Physical Examination

Physical examination revealed a firm erythematous-violaceous tumor lesion of 20 mm in diameter on the gum adjacent to the lower second right molar (Fig. 1). No other abnormalities were noted in the mouth.

Figure 1

(0.07MB).

Histopathology

Histopathology revealed a gingival mucosa formed of a stratified squamous epithelium with no significant abnormalities. The superficial dermis was totally occupied by an inflammatory infiltrate characterized by a connective-tissue stroma containing numerous multinucleated giant osteoclastic cells, immature mesenchymal cells, and a mild, predominantly mononuclear infiltrate. Abundant capillaries with foci of extravasated red blood cells and hemosiderin deposits were also seen (Figs. 2 and 3).

Figure 2.

Hematoxylin-eosin, original magnification x20.

(0.11MB).

Figure 3.

Hematoxylin-eosin, original magnification x200.

(0.13MB).

Additional Tests

Orthopantomography showed no underlying bone abnormalities. There were no significant alterations in the blood count and biochemistry, and thyroid and parathyroid hormone studies were normal.

What Is Your diagnosis?

Diagnosis

Peripheral giant cell granuloma (PGCG).

Clinical Course

The lesion was excised by the maxillofacial surgery service and the patient remained asymptomatic 6 months after surgery.

Comment

In 1953, Jaffe1 used the term “giant cell reparative granuloma” to define a form of benign reactive tumor and to distinguish it from more aggressive giant-cell tumors that appear in the metaphyses of the long bones and that can metastasize in 2% of cases. PGCG is a giant-cell epulis or giant-cell granuloma that appears in the oral cavity and consists of a smooth-surfaced erythematous-violaceous gingival tumor of rapid growth adjacent to the bone. It typically arises in the mandibular mucosa, although it can also develop in the maxillary region; there have been very rare cases in other locations such as the nasal mucosa.2 This rare disease is most common in men of less than 30 years of age, with very occasional reports in children3; it has also been described in the elderly, related to friction from dental protheses.4 These lesions are thought to occur as a reaction to infection, trauma, or constant friction.1,3,4

Clinically, the differential diagnosis should include pyogenic granuloma (which tends to be softer and more prone to bleeding), irritation fibroma (slower growing and also found at other sites, including the cheek and lips), and venous malformations of the mouth (typically present from an early age).

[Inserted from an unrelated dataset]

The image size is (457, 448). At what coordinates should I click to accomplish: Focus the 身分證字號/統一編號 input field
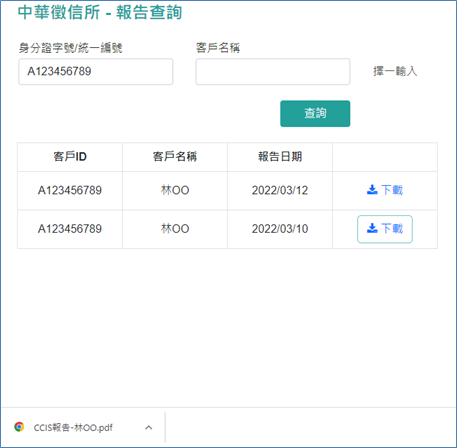[x=96, y=72]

Histologically, PGCG is characterized by osteoclast-like multinucleated giant cells surrounded by an inflammatory infiltrate in the stroma. The differential diagnosis must therefore include central giant cell granuloma as this disease presents the same histological characteristics with the added feature of underlying bone involvement, which appears as a radiolucent area on orthopantomography.1,5 Another similar lesion is the “brown tumor” (osteoclastoma) of hyperparathyroidism and it is therefore necessary to determine the calcium, phosphorous, and parathyroid hormone levels in these patients.1

Surgery is the most widely used treatment and outcomes are good, though with some recurrences.1,5,6 Medical treatments have been published in the form of anecdotal reports or case series, above all for central giant-cell granuloma. Intralesional injection of corticosteroids tends to reduce the size of the lesion.6 Oral or intranasal calcitonin has been used with excellent results.6 Other treatments include interferon alfa, imatinib, or a combination of the two. However, there have been no comparative studies of the various treatments to determine whether they are as effective as surgical excision.6

Conflicts of Interest

The authors declare that they have no conflicts of interest.

References

[1]

J.M. Gándara, J.L. Pacheco, P. Gándara, A. Blanco, A. García, P. Madriñán, et al.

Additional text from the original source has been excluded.